Here, the heavens appear closer to Earth.
See constellations and shooting stars in glittering dark skies; much of New Zealand has no light pollution and is home to some of the most accessible observatories in the world.
Here are some of the best stargazing experiences in New Zealand.
Recently, 4,300 square kilometres of New Zealand’s South Island was recognised as an International Dark Sky Reserve, the largest reserve of this type worldwide. Covering much of the Aoraki/Mount Cook Mackenzie region, the Dark Sky Reserve has been labelled as one of the best stargazing sites on Earth.
For stargazing at Mount Cook, head to Big Sky Stargazing(opens in new window) at the foot of Mount Cook or join one of Dark Sky Project(opens in new window) (formerly Earth & Sky) tours at Tekapo's Mount John Observatory. Here, you'll enjoy professional telescopes and knowledgeable, passionate guides for an unforgettable stargazing experience.
New Zealand's very own Great Barrier Island is one of only five Dark Sky Sanctuaries and in June 2017 was named the first Island Sanctuary of the world. Enjoy Good Heavens Dark Sky Experiences with stargazing packages for individuals or groups including "Dining with the Stars".
Recently, Stewart Island/Rakiura was officially recognised as the world's fifth International Dark Sky Sanctuary and the second Island Sanctuary in the world. Local policies acknowledge the value that the Stewart Island/Rakiura community places on environmental protection and help to preserve the pristine skies.

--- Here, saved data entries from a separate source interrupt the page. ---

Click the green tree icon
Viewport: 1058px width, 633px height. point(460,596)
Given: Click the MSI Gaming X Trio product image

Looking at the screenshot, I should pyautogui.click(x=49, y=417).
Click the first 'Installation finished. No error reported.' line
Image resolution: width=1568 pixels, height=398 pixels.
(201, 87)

If you travel New Zealand in winter, you might be lucky enough to catch the symphony of colour that is the Aurora Australis.
Identical to the Northern Lights, this phenomenon is caused by the collision of atoms and energy-charged particles above the North and South Poles. These collisions are brought to life by spectacular sheets of purple, green, yellow and blue that dance silently across the night sky.

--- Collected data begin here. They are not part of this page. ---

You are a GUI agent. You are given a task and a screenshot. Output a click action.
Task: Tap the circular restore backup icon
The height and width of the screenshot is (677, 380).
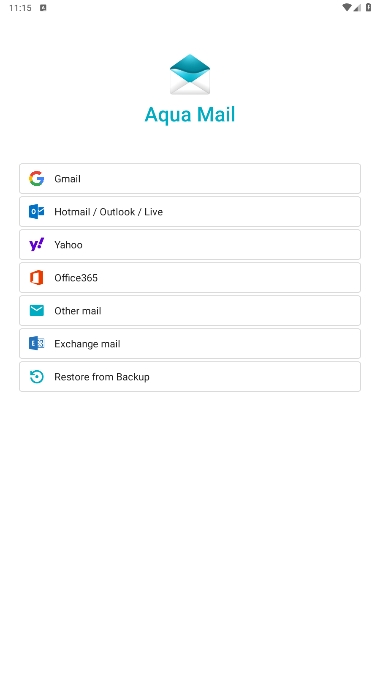[37, 376]
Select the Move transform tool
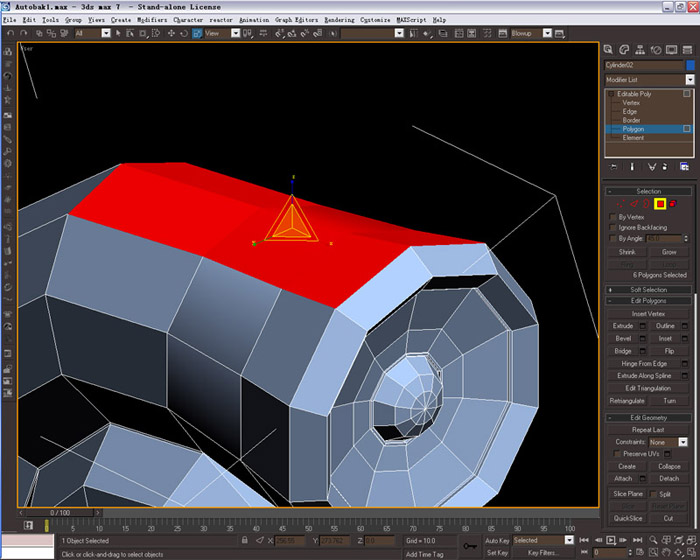Viewport: 700px width, 560px height. tap(171, 33)
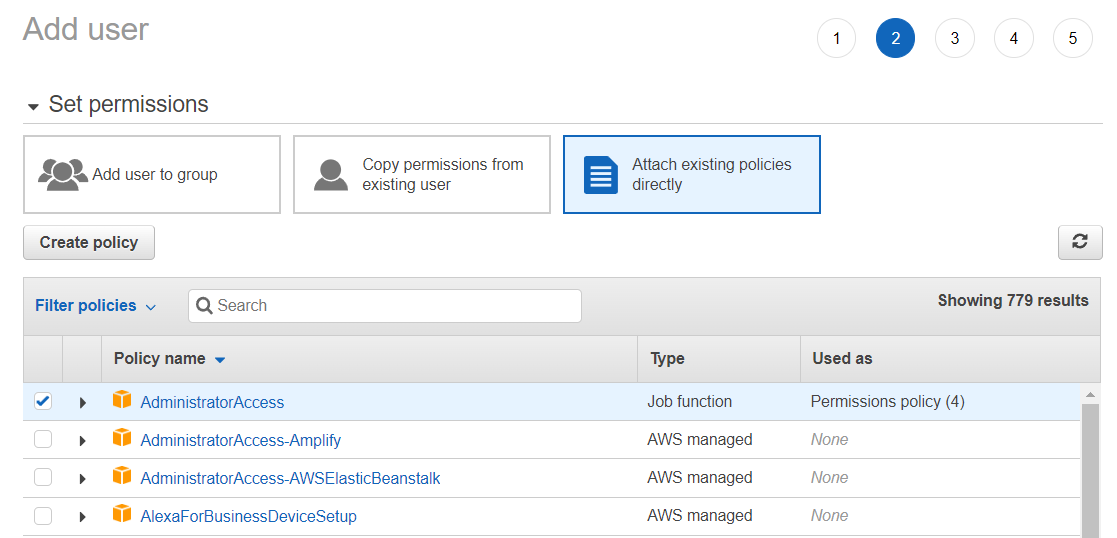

The Southern Lights are seen mainly in the southern half of the South Island, in and around Lake Tekapo, Dunedin, Queenstown, Southland and Stewart Island. To maximise your chances, aim for a clear winter's night sky close to a new moon in either July or August.
Winter in New Zealand is also a time to celebrate Matariki, the Māori New Year. During the months of June and July, the Matariki star cluster reappears above the horizon, ushering in a new year according to the Māori lunar calendar.
You can take part in festivities around New Zealand that mark Matariki, such as light shows on the Auckland Harbour Bridge or at Te Papa Museum in Wellington. This is a great opportunity to learn more about this star cluster and the significance it holds in Māori culture.
If you would like to go stargazing in the North Island, head to Castle Point in Wairarapa or The Coromandel.
Or, you could catch the Cable Car up to Wellington's Carter Observatory, perched high above the city, to discover the stories and significance of New Zealand's southern skies. Known for its interactive experience, the Carter Observatory is New Zealand's national observatory. The Auckland Stardome is an observatory and planetarium that has special shows for children as well as a planetarium and space gallery.